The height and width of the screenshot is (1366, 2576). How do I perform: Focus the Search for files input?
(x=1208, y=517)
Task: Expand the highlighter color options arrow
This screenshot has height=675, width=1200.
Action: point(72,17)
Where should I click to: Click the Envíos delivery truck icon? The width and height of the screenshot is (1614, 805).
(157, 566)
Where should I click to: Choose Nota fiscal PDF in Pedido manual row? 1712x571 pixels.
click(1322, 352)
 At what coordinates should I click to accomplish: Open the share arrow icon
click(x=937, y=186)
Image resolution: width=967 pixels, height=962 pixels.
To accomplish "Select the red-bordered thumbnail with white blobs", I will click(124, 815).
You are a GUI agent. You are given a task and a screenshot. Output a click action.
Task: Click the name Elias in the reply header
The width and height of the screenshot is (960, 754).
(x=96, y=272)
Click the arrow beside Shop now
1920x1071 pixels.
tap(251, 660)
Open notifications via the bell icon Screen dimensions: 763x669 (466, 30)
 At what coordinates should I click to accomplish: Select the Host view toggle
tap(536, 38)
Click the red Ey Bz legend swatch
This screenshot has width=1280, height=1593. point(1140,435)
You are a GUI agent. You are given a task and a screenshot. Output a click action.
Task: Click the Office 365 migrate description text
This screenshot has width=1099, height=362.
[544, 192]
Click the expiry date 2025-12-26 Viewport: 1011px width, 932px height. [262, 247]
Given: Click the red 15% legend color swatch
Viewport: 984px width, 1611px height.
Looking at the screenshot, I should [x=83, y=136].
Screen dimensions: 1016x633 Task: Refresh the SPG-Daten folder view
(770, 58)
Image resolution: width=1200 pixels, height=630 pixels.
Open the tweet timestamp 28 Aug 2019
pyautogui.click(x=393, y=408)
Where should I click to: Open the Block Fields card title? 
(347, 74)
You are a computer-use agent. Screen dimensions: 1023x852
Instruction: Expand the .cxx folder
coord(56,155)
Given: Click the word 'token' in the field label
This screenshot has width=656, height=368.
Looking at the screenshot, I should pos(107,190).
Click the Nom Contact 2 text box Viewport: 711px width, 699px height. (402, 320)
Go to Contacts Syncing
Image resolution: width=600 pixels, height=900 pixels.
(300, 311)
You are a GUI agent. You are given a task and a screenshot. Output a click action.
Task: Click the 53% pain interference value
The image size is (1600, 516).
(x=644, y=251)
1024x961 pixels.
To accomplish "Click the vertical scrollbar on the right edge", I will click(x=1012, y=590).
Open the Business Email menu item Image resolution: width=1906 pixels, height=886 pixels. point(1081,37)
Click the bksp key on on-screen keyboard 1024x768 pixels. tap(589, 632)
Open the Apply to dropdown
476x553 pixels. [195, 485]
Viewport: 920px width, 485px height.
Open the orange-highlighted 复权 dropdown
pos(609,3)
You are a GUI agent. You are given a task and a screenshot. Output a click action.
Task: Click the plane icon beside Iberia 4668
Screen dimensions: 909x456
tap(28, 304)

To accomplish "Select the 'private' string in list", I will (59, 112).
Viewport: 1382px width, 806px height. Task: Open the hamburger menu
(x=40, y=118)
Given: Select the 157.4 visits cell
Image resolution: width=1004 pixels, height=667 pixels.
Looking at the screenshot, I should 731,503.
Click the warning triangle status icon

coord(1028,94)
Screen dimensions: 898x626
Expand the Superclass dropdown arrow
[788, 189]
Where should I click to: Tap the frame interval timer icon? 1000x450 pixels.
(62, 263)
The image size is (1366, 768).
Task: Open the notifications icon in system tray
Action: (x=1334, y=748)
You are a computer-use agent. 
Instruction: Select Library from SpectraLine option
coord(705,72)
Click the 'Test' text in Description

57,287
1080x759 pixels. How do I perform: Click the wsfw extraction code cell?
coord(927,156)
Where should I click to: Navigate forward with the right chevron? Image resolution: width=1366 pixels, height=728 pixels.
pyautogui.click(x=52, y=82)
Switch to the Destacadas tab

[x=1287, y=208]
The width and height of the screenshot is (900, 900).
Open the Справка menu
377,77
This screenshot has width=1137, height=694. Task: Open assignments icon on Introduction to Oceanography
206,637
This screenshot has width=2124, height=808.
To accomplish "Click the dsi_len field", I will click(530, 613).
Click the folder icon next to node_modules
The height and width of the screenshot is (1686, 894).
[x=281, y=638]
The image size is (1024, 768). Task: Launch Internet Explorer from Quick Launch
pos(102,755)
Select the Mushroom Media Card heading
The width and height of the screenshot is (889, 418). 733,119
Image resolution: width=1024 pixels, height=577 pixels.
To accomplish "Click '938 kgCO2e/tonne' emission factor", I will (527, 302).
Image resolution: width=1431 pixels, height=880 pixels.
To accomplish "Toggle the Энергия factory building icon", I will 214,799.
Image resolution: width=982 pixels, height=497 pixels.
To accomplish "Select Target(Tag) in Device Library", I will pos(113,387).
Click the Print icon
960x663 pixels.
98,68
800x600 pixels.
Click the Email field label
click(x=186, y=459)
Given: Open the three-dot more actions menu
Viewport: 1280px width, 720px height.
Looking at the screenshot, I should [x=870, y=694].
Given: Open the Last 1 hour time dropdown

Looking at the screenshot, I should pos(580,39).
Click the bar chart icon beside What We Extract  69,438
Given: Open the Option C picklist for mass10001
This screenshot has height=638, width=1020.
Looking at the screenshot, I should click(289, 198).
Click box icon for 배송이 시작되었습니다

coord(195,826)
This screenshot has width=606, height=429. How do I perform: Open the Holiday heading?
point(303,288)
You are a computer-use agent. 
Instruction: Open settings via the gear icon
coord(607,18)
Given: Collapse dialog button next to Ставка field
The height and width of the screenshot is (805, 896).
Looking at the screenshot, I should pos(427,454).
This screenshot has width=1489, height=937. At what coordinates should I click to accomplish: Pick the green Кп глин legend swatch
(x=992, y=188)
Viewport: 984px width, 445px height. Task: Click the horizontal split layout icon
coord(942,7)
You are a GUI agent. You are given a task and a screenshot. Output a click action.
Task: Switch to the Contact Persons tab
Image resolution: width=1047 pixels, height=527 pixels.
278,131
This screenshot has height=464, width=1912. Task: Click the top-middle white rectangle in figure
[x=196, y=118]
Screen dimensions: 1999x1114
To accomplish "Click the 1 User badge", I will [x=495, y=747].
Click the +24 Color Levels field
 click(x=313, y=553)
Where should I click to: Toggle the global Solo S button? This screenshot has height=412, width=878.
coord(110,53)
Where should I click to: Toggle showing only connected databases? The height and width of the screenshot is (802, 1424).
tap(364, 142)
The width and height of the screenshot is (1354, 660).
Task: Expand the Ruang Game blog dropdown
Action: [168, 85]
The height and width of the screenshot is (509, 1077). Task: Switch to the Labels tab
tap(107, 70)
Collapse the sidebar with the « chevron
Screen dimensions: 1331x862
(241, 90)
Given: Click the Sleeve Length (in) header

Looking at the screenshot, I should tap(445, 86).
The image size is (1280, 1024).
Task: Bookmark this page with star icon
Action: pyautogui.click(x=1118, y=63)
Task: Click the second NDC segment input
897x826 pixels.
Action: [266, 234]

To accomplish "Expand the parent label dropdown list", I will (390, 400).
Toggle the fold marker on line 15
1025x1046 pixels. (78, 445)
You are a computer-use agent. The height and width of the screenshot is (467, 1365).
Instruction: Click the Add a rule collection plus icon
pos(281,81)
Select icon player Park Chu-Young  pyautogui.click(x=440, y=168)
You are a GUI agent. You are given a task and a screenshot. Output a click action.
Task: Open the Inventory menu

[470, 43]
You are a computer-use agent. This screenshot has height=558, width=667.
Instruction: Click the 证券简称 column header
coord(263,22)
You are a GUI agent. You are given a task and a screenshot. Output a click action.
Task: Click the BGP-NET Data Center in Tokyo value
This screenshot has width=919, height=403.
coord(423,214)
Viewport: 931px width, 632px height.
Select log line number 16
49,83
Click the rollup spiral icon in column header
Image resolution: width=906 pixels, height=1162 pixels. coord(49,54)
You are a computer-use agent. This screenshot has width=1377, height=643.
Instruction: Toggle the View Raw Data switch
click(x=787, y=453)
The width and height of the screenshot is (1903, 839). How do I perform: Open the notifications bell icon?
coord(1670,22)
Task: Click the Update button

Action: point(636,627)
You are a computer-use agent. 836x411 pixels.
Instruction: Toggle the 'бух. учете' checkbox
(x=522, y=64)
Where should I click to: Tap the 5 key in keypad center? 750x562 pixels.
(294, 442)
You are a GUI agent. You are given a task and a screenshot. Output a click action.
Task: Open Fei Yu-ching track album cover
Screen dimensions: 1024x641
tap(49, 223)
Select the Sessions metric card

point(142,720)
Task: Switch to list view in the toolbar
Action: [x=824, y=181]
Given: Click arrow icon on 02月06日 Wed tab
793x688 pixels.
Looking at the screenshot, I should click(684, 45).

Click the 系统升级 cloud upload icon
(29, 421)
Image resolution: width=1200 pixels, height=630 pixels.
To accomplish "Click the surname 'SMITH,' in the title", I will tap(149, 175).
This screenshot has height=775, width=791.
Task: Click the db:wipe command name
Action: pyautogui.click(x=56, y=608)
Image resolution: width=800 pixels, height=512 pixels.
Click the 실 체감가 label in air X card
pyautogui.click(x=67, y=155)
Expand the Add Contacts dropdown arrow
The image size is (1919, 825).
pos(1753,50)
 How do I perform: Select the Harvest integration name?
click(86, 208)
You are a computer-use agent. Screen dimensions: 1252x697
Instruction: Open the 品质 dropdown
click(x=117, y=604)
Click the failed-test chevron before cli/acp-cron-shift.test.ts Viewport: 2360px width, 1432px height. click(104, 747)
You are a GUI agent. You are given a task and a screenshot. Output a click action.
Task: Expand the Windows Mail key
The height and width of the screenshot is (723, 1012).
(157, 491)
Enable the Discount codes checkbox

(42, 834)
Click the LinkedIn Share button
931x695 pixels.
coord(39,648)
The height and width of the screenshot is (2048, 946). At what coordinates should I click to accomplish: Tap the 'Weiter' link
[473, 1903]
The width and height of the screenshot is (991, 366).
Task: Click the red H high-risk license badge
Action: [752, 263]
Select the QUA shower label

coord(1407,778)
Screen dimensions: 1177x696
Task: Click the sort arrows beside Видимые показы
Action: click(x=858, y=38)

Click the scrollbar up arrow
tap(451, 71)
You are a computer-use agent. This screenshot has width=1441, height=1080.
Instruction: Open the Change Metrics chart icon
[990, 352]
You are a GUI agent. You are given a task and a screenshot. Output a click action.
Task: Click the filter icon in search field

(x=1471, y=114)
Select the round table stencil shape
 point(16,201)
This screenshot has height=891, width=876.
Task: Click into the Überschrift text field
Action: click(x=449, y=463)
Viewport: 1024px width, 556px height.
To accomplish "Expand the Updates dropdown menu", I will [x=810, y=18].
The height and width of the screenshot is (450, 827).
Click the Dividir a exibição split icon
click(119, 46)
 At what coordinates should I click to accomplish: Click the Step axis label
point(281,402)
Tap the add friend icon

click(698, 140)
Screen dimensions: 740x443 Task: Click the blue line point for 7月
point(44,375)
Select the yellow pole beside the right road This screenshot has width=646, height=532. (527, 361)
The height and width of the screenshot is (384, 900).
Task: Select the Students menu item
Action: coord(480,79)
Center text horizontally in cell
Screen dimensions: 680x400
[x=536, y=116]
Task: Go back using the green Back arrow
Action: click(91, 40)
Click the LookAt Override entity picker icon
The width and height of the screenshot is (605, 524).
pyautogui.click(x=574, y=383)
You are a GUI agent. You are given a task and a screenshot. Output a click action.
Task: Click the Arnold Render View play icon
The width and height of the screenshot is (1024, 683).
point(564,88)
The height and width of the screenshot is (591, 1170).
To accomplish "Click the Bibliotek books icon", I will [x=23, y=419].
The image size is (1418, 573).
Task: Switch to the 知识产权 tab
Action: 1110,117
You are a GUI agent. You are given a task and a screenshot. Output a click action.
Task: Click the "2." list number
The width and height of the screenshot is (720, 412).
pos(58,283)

Problem requirements
Lines holding "next": count them across the data and reply with the number alone.

Response
2